We must live in community because the struggle of life against death demands united ranks of souls and bodies that can be mobilized wherever death threatens life.

Community of goods presupposes the willingness of each individual member to turn over unconditionally to the common household whatever he acquires in the way of income or property, large or small. Yet even the community does not regard itself as the corporate owner of its inventory and enterprises. Rather, it acts as a trustee of the assets it holds for the common good of all, and for this reason it keeps its door open to all. By the same token it requires for its decision-making undisturbed unanimity in the Spirit.

It is clear that the war of liberation for unity and for the fullness of love is being fought on many fronts with many different weapons. So too, the work of community finds expression in many different ways because the Spirit is rich. But there is a certainty of purpose for every stretch of the way we are called to go, and when we possess this certainty we will be given the strength for loyalty and unerring clarity, even in small things, to the very end. Nothing can be entrusted to the person who cannot hold out. Only those who stand firm can bear the standard.

There is no great commission without a specific, clearly defined task. Yet it is of decisive importance that any special task lead only to Christ – that it truly serve the whole, the church, the coming kingdom. Wherever people see their task as something special in itself, they will go astray. But when a person serves the whole, even if in his special place and in his own particular way, he can well say, “I belong to God and to life in community,” or to God and to any other calling. Before our human service can become divine service, however, we must recognize how small and limited it is in the face of the whole.

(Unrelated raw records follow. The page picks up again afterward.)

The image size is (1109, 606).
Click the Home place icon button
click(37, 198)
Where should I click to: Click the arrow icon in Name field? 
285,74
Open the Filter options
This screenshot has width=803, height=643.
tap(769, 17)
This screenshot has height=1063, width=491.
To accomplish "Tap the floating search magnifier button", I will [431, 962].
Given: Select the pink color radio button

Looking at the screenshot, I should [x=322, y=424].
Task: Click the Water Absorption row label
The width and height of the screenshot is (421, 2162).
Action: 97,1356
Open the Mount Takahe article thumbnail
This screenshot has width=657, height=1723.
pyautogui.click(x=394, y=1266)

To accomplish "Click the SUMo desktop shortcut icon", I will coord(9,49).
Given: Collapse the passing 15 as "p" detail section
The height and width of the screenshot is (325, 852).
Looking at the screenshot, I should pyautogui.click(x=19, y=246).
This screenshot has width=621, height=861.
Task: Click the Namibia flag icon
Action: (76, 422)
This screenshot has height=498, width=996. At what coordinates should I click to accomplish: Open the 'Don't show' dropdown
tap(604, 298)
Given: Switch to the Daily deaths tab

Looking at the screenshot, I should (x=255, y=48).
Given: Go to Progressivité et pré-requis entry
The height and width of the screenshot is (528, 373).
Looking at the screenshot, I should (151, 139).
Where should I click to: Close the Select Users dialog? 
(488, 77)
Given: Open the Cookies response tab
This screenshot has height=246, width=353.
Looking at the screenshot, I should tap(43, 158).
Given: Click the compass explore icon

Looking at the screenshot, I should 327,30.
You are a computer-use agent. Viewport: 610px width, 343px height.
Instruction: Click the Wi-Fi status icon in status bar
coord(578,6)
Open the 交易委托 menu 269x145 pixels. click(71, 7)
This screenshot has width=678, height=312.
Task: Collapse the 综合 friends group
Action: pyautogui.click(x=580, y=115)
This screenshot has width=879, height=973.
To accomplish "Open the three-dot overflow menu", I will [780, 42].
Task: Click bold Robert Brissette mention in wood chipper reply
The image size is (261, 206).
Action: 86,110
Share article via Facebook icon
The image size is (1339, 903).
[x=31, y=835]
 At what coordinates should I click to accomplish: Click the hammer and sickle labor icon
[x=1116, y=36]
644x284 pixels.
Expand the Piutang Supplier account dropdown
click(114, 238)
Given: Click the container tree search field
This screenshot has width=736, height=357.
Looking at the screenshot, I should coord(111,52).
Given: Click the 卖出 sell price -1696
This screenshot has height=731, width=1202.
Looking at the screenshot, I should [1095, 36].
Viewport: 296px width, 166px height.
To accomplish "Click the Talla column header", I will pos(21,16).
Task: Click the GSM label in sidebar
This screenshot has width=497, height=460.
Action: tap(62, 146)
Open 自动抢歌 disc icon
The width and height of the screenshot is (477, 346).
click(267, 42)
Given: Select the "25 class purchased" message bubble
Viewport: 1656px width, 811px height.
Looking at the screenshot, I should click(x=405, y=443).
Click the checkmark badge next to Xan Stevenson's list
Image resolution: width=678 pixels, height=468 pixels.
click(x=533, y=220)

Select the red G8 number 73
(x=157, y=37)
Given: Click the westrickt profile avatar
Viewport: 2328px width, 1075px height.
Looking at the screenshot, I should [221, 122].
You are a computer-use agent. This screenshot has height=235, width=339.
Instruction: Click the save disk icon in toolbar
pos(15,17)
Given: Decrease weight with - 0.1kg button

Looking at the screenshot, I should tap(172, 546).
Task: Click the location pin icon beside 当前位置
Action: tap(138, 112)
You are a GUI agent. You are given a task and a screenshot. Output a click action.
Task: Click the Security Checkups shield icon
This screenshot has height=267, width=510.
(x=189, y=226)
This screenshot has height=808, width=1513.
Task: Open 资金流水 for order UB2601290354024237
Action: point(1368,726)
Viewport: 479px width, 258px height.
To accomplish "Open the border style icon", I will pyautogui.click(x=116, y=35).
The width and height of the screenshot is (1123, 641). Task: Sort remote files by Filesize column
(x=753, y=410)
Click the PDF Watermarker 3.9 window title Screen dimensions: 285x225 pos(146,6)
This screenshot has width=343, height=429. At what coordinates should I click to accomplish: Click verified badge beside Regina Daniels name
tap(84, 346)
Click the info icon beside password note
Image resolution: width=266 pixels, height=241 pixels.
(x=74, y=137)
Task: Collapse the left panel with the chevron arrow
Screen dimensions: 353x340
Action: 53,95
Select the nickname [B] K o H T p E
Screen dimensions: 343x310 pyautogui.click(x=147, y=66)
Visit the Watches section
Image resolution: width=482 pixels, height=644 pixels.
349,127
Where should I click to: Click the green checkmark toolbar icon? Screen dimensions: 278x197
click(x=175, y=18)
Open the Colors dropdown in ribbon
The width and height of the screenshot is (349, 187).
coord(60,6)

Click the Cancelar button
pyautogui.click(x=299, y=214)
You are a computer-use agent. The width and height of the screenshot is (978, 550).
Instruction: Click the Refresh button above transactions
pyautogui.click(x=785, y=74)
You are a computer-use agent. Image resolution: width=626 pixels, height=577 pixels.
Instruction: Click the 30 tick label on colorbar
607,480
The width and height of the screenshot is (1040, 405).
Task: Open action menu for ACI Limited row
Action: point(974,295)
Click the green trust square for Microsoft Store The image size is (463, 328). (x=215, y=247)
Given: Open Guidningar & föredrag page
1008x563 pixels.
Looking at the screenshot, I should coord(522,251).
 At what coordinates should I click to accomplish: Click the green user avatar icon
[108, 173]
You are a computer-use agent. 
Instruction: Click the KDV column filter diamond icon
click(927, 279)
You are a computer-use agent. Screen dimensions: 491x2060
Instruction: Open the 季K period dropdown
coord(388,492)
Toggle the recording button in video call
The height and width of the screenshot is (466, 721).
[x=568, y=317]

A special calling – living in community, for instance – must never be confused with the church of Christ itself. Life in community means discipline in community, education in community, and continual training for the discipleship of Christ. Yet the mystery of the church is something different from this – something greater. It is God’s life, and coming from him it penetrates community. This penetration of the divine into the human occurs whenever the tension of desperate yearning produces an openness and readiness in which God alone may act and speak. At such moments a community can be commissioned by the invisible church and given certainty for a specific mission: to speak and act – albeit without mistaking itself for the church – in the name of the church.